··· Record extracts
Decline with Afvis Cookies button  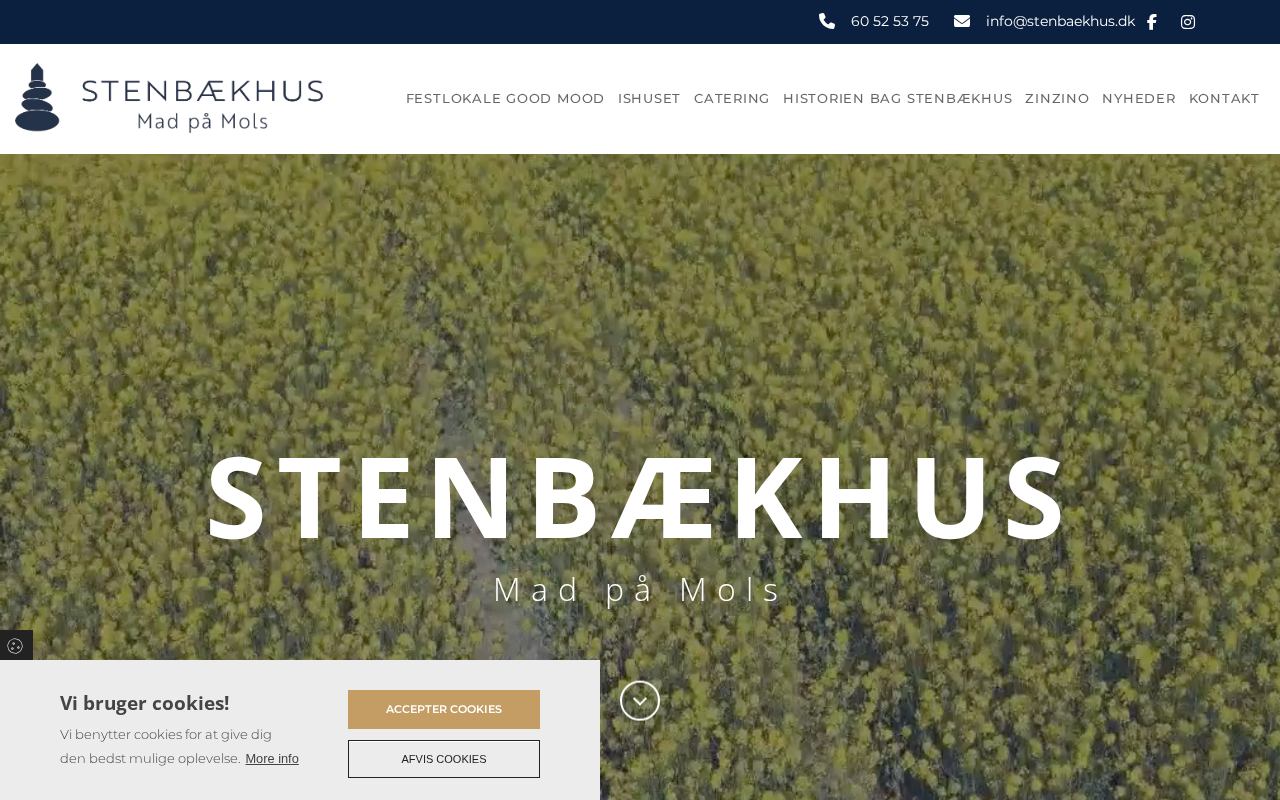click(444, 759)
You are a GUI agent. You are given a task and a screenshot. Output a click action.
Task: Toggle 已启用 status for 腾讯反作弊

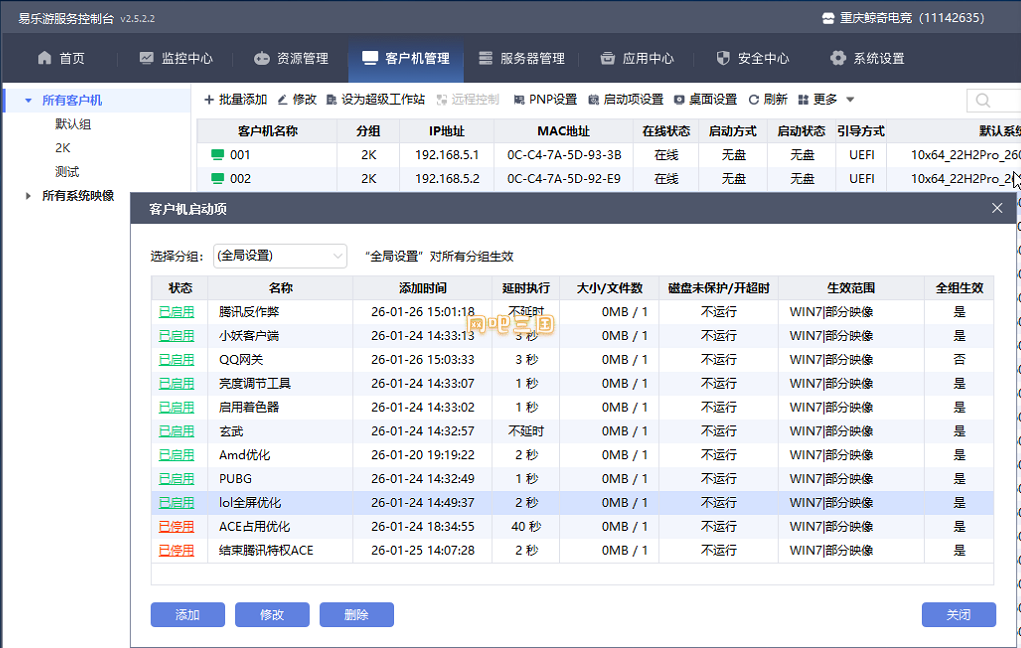pyautogui.click(x=176, y=312)
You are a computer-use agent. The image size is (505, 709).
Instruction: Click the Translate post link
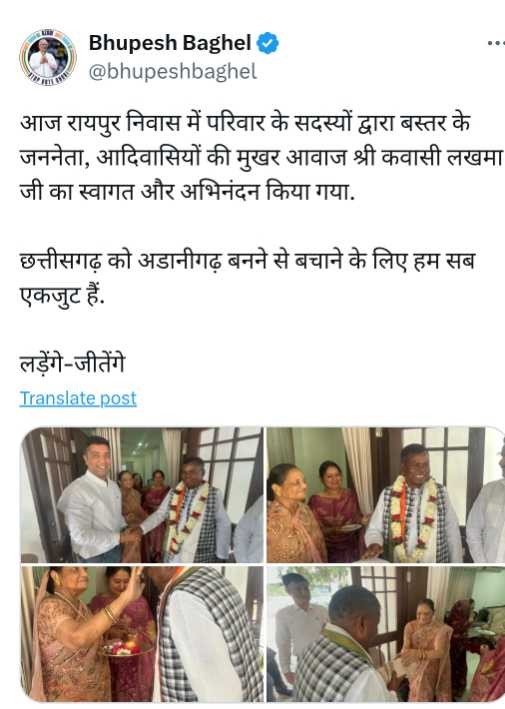pos(78,398)
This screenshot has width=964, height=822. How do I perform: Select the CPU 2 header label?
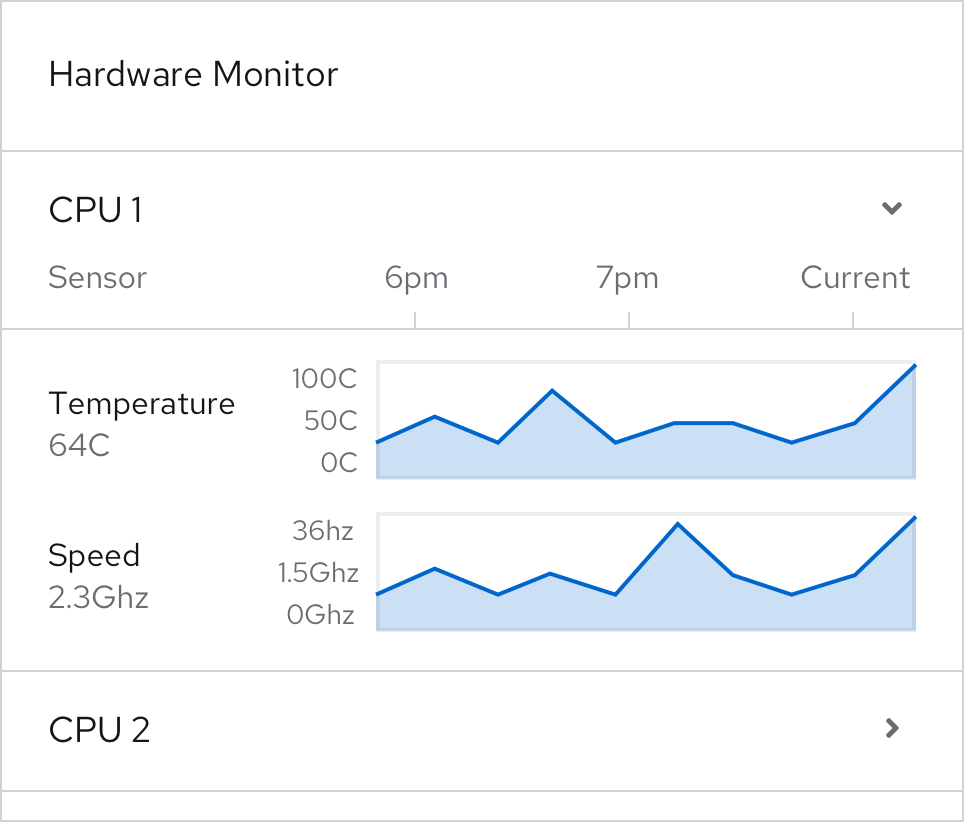point(99,729)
······
## Your assignment
Look above for the line containing "This screenshot has"; output that line and all lines after it through the last one exactly, without the pictures.

## Output below
This screenshot has width=964, height=822. How do I perform: Select the CPU 2 header label?
point(99,729)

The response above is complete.